There are so many unanswered questions around AI that it can feel overwhelming, how it’ll shape jobs in the future, how it’ll shape the customer experience and expectations, at what pace it can or should be allowed to progress, moral and legal implications, unpredictable repercussions, and how to avoid being left behind.

If your business is facing some of these questions, how prepared are you to respond? Whether it’s your CEO, stakeholders or investors, they will be expecting clear and thought-out answers.

So, “what is your business planning to do about AI?”

Strategic questions can be challenging. Sometimes ambiguous or loaded with subtext, they can be time-sensitive or touch on confidential information, and without sufficient time to research, can easily create a feeling of pressure.

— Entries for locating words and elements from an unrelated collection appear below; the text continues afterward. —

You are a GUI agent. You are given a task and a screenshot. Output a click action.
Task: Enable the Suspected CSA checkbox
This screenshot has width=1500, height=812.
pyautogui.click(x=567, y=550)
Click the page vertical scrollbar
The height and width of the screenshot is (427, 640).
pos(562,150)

Take time to pause and consider the context, the audience perspectives to cater to as well as how personal biases might impact a response.

New innovations and trends tend to go through phases, and having awareness of where in that cycle we are may relieve the pressure to respond rashly, as well as set the context from which you build out a strategy for how your business acts on them.

We’re in the early growth phase of the applications of AI. ChatGPT and other tools have created excitement, but these are early experiments designed to test what sticks and how people use them. There is plenty of room for innovation and disruption, and investment to match.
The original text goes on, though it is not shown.